[WHAT TO PRODUCE]: Reproduce the following lines word for word, and leave the pictures out of your answer.

═════ DATA SHOWN

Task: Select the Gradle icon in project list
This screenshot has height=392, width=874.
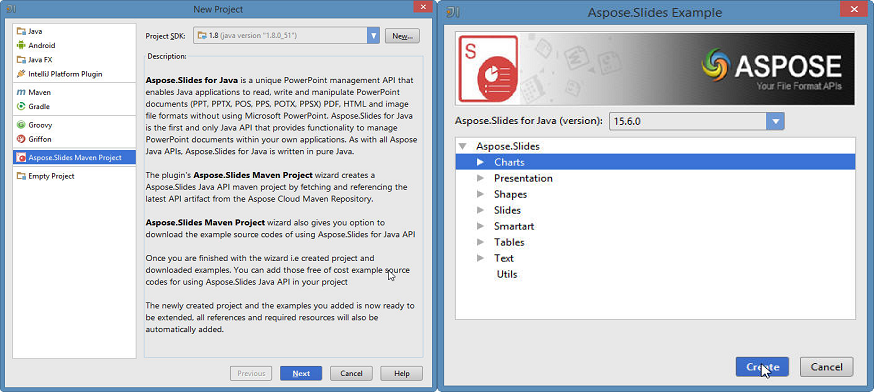Action: 21,106
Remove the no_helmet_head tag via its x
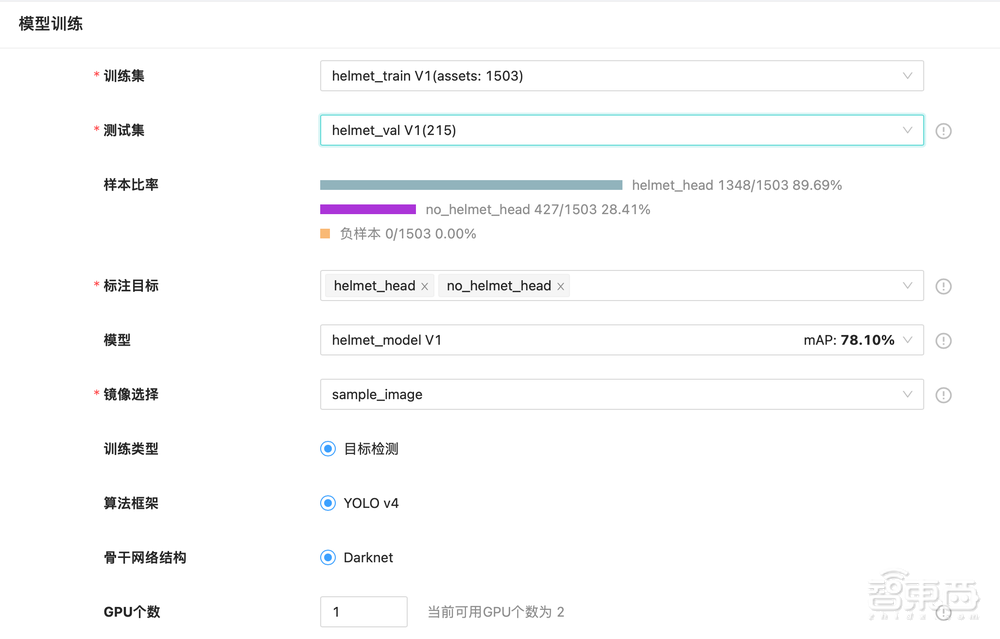 point(561,286)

══════════

[FINAL RESULT]:
Task: Select the Gradle icon in project list
This screenshot has height=392, width=874.
Action: 21,106
Remove the no_helmet_head tag via its x
 point(561,286)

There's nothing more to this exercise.